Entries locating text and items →
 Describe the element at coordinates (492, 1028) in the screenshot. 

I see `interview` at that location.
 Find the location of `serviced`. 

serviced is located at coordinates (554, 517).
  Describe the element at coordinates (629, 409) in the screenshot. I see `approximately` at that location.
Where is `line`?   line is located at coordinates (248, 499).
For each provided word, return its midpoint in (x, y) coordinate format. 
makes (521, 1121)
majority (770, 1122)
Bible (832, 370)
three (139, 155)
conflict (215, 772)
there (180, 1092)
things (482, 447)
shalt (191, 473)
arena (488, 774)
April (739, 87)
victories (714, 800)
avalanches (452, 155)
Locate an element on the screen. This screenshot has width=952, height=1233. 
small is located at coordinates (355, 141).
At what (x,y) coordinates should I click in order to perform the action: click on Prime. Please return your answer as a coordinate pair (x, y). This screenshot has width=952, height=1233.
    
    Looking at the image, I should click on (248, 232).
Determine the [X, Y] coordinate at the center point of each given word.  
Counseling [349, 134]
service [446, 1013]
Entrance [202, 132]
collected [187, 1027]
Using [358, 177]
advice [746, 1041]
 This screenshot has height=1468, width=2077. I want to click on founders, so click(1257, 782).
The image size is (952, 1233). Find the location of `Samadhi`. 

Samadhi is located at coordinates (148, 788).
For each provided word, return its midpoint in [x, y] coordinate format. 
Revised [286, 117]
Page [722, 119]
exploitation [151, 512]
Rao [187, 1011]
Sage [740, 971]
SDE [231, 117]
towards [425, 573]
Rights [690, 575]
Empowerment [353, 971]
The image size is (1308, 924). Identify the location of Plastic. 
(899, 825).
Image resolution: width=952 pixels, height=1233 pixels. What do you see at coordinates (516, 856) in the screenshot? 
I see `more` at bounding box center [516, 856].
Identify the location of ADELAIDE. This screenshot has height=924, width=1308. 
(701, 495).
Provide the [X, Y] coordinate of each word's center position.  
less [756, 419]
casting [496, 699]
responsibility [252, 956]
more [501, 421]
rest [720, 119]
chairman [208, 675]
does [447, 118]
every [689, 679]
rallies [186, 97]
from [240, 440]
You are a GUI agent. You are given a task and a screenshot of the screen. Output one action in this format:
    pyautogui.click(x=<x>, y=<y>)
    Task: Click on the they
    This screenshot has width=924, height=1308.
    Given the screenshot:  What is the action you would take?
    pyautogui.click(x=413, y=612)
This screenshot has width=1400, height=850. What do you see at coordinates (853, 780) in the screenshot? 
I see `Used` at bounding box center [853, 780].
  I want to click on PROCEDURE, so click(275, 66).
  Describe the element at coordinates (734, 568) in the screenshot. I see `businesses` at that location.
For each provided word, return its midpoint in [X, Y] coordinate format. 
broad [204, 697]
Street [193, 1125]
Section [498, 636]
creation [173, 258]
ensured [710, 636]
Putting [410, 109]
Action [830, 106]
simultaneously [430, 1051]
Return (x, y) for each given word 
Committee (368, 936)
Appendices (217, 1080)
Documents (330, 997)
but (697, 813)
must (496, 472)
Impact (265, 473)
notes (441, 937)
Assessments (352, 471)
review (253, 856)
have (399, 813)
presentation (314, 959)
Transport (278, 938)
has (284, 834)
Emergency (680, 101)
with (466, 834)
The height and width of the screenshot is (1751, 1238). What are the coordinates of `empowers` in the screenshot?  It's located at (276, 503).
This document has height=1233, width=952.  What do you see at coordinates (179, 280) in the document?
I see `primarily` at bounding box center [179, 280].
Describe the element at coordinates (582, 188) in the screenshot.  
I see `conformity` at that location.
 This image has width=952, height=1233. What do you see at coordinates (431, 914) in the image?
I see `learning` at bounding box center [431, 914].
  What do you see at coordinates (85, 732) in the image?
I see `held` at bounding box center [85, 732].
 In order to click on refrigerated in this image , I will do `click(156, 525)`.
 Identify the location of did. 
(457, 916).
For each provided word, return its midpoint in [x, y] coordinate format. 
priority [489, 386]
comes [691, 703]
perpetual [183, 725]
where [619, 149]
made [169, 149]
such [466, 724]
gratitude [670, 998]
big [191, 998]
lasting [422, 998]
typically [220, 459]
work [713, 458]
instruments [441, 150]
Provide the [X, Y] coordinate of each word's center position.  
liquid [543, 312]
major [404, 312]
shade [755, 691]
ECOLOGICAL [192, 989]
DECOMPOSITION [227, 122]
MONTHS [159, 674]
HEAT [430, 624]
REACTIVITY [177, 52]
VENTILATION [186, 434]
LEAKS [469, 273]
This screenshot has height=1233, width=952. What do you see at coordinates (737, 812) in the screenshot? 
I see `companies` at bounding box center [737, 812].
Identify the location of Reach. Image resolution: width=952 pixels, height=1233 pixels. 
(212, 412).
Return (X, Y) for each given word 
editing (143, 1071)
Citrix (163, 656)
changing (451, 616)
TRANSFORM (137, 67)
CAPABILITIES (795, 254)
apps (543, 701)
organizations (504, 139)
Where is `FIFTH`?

WRITTEN INSTRUCTION → Reproduce every one of the entries above word for word, in the same order.

EXPECTED ANSWER →
 Describe the element at coordinates (492, 1028) in the screenshot. 

I see `interview` at that location.
 Find the location of `serviced`. 

serviced is located at coordinates (554, 517).
  Describe the element at coordinates (629, 409) in the screenshot. I see `approximately` at that location.
Where is `line`?   line is located at coordinates (248, 499).
For each provided word, return its midpoint in (x, y) coordinate format. 
makes (521, 1121)
majority (770, 1122)
Bible (832, 370)
three (139, 155)
conflict (215, 772)
there (180, 1092)
things (482, 447)
shalt (191, 473)
arena (488, 774)
April (739, 87)
victories (714, 800)
avalanches (452, 155)
Locate an element on the screen. This screenshot has width=952, height=1233. 
small is located at coordinates (355, 141).
At what (x,y) coordinates should I click in order to perform the action: click on Prime. Please return your answer as a coordinate pair (x, y). This screenshot has width=952, height=1233.
    
    Looking at the image, I should click on (248, 232).
Determine the [X, Y] coordinate at the center point of each given word.  
Counseling [349, 134]
service [446, 1013]
Entrance [202, 132]
collected [187, 1027]
Using [358, 177]
advice [746, 1041]
 This screenshot has height=1468, width=2077. I want to click on founders, so click(1257, 782).
The image size is (952, 1233). Find the location of `Samadhi`. 

Samadhi is located at coordinates (148, 788).
For each provided word, return its midpoint in [x, y] coordinate format. 
Revised [286, 117]
Page [722, 119]
exploitation [151, 512]
Rao [187, 1011]
Sage [740, 971]
SDE [231, 117]
towards [425, 573]
Rights [690, 575]
Empowerment [353, 971]
The image size is (1308, 924). Identify the location of Plastic. 
(899, 825).
Image resolution: width=952 pixels, height=1233 pixels. What do you see at coordinates (516, 856) in the screenshot? 
I see `more` at bounding box center [516, 856].
Identify the location of ADELAIDE. This screenshot has height=924, width=1308. 
(701, 495).
Provide the [X, Y] coordinate of each word's center position.  
less [756, 419]
casting [496, 699]
responsibility [252, 956]
more [501, 421]
rest [720, 119]
chairman [208, 675]
does [447, 118]
every [689, 679]
rallies [186, 97]
from [240, 440]
You are a GUI agent. You are given a task and a screenshot of the screen. Output one action in this format:
    pyautogui.click(x=<x>, y=<y>)
    Task: Click on the they
    This screenshot has width=924, height=1308.
    Given the screenshot:  What is the action you would take?
    pyautogui.click(x=413, y=612)
This screenshot has width=1400, height=850. What do you see at coordinates (853, 780) in the screenshot? 
I see `Used` at bounding box center [853, 780].
  I want to click on PROCEDURE, so click(275, 66).
  Describe the element at coordinates (734, 568) in the screenshot. I see `businesses` at that location.
For each provided word, return its midpoint in [X, Y] coordinate format. 
broad [204, 697]
Street [193, 1125]
Section [498, 636]
creation [173, 258]
ensured [710, 636]
Putting [410, 109]
Action [830, 106]
simultaneously [430, 1051]
Return (x, y) for each given word 
Committee (368, 936)
Appendices (217, 1080)
Documents (330, 997)
but (697, 813)
must (496, 472)
Impact (265, 473)
notes (441, 937)
Assessments (352, 471)
review (253, 856)
have (399, 813)
presentation (314, 959)
Transport (278, 938)
has (284, 834)
Emergency (680, 101)
with (466, 834)
The height and width of the screenshot is (1751, 1238). What are the coordinates of `empowers` in the screenshot?  It's located at (276, 503).
This document has height=1233, width=952.  What do you see at coordinates (179, 280) in the document?
I see `primarily` at bounding box center [179, 280].
Describe the element at coordinates (582, 188) in the screenshot.  
I see `conformity` at that location.
 This image has width=952, height=1233. What do you see at coordinates (431, 914) in the image?
I see `learning` at bounding box center [431, 914].
  What do you see at coordinates (85, 732) in the image?
I see `held` at bounding box center [85, 732].
 In order to click on refrigerated in this image , I will do `click(156, 525)`.
 Identify the location of did. 
(457, 916).
For each provided word, return its midpoint in [x, y] coordinate format. 
priority [489, 386]
comes [691, 703]
perpetual [183, 725]
where [619, 149]
made [169, 149]
such [466, 724]
gratitude [670, 998]
big [191, 998]
lasting [422, 998]
typically [220, 459]
work [713, 458]
instruments [441, 150]
Provide the [X, Y] coordinate of each word's center position.  
liquid [543, 312]
major [404, 312]
shade [755, 691]
ECOLOGICAL [192, 989]
DECOMPOSITION [227, 122]
MONTHS [159, 674]
HEAT [430, 624]
REACTIVITY [177, 52]
VENTILATION [186, 434]
LEAKS [469, 273]
This screenshot has height=1233, width=952. What do you see at coordinates (737, 812) in the screenshot? 
I see `companies` at bounding box center [737, 812].
Identify the location of Reach. Image resolution: width=952 pixels, height=1233 pixels. 
(212, 412).
Return (X, Y) for each given word 
editing (143, 1071)
Citrix (163, 656)
changing (451, 616)
TRANSFORM (137, 67)
CAPABILITIES (795, 254)
apps (543, 701)
organizations (504, 139)
Where is `FIFTH`?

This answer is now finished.